▶ _Directions for this task_
Lines below that hold the word "Sales" must be copied in full.

* * * * *

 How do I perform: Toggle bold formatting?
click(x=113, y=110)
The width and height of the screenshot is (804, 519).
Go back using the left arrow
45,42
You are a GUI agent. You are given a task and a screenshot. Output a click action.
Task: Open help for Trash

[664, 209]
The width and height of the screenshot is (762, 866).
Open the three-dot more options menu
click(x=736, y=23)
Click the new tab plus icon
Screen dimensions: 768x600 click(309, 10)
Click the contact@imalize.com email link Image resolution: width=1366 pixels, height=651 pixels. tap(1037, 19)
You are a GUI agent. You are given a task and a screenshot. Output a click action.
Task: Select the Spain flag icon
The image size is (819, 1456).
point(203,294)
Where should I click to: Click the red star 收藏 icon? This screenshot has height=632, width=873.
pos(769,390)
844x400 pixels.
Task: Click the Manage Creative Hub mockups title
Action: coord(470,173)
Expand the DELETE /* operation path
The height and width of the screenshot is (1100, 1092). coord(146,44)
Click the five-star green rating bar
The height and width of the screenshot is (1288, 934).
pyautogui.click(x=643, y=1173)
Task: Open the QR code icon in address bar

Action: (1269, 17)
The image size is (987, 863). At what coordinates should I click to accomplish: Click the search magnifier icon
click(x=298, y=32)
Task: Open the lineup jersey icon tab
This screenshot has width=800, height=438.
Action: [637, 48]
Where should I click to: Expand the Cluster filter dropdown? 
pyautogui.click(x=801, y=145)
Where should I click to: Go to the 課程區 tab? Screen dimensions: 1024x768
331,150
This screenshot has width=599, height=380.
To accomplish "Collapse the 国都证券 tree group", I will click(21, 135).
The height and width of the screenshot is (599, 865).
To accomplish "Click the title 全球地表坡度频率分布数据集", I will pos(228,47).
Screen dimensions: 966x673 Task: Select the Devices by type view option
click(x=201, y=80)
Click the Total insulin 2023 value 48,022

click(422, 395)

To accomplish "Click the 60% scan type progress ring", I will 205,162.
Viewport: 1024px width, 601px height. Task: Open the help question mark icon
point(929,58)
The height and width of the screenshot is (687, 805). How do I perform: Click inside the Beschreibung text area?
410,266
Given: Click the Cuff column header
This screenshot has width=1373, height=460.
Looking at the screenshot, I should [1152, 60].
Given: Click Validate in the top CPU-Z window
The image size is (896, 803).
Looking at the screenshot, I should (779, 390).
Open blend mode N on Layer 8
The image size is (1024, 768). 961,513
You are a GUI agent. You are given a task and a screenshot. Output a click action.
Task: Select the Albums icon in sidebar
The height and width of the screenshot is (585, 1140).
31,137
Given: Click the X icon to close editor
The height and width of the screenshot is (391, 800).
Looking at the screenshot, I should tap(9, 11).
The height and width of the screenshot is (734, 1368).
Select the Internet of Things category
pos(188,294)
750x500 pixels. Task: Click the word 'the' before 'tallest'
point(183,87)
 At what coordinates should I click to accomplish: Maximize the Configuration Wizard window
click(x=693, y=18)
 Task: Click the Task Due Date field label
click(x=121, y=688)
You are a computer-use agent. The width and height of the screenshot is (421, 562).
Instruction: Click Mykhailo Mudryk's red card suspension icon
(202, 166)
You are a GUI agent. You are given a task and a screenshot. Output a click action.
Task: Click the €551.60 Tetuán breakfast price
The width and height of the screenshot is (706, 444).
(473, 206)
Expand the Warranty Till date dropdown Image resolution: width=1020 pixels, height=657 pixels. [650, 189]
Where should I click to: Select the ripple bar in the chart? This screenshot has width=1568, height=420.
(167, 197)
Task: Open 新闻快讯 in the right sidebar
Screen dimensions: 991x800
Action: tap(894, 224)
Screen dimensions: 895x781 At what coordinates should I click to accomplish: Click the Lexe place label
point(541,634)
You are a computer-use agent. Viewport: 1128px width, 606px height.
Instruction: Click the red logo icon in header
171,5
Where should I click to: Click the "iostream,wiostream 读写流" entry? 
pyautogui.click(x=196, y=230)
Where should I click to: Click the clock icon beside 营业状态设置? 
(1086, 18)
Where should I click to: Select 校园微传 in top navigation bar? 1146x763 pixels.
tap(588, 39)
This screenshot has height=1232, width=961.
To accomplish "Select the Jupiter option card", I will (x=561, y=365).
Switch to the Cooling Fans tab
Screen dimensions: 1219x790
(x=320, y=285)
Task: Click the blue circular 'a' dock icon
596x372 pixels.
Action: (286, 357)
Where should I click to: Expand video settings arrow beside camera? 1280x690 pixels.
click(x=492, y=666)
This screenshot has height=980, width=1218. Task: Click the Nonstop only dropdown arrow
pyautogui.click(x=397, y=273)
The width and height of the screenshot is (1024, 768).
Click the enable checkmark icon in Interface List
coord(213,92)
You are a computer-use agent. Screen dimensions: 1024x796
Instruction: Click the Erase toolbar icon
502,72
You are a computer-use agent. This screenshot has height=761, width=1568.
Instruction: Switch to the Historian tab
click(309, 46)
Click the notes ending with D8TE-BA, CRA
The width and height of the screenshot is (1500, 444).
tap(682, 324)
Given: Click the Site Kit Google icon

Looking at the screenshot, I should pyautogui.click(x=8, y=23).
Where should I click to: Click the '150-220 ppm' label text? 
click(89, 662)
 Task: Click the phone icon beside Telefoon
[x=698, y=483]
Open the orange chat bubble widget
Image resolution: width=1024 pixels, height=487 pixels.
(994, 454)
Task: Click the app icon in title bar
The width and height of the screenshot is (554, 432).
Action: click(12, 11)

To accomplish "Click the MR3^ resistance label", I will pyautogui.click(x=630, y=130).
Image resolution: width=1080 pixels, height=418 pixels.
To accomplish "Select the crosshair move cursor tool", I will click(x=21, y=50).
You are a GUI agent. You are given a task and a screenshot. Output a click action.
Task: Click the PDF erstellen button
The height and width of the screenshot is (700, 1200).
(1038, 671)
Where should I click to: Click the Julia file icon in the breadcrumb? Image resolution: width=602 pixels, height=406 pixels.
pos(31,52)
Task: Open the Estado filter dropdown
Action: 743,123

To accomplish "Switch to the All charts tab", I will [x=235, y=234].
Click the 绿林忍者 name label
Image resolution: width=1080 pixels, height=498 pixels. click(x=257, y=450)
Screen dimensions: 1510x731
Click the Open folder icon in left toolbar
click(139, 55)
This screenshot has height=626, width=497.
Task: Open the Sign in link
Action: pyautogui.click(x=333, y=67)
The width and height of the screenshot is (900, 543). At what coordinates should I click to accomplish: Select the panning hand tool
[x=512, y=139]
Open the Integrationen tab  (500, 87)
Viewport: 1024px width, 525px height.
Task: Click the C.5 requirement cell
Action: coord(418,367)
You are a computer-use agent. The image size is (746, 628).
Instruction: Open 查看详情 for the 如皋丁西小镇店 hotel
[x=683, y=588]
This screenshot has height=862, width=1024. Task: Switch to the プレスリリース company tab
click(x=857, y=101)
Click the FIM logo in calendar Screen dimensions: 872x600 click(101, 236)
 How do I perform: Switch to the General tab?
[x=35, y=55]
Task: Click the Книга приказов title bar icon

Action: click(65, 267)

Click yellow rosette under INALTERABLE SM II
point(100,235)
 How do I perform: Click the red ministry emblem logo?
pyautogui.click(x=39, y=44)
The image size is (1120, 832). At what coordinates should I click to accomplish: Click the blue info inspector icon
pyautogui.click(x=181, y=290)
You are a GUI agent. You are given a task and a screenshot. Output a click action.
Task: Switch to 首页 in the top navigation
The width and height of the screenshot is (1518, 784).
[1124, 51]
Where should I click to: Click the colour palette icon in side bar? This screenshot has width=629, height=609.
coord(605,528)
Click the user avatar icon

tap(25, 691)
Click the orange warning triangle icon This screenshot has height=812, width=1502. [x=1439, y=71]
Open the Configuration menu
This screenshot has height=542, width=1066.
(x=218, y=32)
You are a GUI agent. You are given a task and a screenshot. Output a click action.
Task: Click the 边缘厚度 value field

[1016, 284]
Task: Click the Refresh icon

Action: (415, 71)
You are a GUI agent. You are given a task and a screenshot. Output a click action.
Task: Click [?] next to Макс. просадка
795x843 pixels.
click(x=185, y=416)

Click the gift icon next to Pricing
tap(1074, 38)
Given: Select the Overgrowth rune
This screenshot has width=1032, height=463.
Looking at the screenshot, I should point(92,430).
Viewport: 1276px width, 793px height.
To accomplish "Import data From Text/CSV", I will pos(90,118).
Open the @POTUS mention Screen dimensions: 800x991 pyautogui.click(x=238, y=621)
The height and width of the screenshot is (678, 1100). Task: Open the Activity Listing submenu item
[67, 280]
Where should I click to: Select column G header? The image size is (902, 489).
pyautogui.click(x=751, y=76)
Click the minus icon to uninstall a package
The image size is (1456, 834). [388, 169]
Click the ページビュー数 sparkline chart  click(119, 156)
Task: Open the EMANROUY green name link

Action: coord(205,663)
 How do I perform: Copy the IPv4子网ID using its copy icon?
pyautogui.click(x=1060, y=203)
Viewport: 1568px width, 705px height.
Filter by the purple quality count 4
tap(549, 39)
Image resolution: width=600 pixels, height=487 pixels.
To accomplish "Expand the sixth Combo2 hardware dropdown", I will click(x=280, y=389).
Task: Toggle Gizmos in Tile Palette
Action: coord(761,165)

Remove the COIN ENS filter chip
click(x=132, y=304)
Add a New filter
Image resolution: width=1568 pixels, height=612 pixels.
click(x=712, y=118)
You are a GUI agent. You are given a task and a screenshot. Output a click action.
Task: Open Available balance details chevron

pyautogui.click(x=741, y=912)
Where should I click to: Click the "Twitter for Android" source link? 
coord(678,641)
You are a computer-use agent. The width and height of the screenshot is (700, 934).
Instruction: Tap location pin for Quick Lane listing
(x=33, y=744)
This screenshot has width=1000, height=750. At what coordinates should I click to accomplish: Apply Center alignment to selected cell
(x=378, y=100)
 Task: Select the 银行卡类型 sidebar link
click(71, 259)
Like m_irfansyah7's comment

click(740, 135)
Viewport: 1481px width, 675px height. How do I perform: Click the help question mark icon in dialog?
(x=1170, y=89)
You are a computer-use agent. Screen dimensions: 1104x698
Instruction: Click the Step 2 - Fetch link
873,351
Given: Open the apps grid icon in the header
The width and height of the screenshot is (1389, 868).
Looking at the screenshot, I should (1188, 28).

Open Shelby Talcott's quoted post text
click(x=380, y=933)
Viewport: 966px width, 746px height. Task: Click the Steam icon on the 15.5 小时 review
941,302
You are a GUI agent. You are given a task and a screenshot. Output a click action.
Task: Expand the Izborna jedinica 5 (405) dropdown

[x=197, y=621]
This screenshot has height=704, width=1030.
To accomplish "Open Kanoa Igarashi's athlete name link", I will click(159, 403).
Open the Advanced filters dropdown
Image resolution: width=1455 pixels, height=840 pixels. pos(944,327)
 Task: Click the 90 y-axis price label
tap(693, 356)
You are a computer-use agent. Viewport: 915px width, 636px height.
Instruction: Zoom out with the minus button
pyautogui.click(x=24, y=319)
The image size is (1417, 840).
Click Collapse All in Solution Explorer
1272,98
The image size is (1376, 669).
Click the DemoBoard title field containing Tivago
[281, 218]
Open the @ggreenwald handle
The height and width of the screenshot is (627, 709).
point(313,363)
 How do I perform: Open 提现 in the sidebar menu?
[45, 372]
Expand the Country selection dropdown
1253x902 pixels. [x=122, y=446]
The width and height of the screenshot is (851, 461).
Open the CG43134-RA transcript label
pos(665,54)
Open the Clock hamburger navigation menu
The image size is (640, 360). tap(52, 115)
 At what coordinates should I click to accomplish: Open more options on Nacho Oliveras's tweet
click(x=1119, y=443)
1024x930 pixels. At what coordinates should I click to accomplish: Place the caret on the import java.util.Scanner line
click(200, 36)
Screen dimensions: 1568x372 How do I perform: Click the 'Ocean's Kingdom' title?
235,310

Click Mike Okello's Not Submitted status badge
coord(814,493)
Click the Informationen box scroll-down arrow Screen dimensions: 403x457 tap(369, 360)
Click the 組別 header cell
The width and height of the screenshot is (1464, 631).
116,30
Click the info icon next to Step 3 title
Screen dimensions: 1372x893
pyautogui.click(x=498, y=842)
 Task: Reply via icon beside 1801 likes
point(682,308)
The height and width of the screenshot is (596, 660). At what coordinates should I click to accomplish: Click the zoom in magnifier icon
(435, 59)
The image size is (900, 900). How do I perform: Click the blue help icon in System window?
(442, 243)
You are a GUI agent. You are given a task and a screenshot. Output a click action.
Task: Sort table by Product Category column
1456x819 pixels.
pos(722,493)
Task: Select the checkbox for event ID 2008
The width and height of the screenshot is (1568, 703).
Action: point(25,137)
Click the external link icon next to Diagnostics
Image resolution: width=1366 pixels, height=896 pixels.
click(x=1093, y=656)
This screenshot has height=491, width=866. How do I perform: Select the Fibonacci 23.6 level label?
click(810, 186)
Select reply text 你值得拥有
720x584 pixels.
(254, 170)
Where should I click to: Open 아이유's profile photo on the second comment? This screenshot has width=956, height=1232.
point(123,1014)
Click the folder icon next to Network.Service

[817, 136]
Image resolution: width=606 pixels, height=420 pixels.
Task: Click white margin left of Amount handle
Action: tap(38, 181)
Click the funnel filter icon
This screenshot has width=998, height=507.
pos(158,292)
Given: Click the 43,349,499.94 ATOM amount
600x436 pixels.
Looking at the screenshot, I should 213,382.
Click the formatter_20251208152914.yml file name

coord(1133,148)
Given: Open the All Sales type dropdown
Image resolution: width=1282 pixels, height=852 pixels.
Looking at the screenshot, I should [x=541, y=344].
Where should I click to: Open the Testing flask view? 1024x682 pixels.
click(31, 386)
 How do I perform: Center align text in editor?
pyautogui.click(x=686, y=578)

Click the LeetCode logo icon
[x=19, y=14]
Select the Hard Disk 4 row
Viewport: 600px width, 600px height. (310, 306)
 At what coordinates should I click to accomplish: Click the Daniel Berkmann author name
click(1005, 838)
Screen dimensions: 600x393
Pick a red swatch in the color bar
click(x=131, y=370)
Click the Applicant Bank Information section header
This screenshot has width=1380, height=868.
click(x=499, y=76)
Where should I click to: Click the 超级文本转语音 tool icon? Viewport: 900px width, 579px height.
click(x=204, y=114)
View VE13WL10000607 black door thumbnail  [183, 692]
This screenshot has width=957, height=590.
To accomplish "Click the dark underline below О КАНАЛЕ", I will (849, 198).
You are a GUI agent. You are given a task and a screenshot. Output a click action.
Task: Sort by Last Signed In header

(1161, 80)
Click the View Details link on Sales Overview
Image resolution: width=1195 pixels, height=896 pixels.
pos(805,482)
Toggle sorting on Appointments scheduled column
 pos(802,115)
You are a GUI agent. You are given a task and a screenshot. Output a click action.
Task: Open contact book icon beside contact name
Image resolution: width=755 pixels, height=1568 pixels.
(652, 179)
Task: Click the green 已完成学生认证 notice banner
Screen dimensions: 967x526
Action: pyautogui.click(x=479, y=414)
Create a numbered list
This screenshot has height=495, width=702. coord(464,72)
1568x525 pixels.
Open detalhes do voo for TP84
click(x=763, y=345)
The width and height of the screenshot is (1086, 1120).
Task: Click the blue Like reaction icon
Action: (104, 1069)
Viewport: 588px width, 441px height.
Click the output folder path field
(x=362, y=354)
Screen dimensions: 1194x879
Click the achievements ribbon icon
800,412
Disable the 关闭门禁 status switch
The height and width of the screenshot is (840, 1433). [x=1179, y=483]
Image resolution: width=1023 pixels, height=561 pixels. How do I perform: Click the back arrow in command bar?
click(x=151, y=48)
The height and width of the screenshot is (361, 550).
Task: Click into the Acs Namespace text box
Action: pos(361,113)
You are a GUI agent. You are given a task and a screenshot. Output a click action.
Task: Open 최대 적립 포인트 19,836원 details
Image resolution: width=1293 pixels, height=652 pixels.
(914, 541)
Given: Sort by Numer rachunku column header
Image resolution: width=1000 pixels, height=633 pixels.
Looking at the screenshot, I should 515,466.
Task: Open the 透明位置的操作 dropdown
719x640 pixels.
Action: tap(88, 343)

* * * * *

▶ _Answer below_
Given: Open the All Sales type dropdown
Click the View Details link on Sales Overview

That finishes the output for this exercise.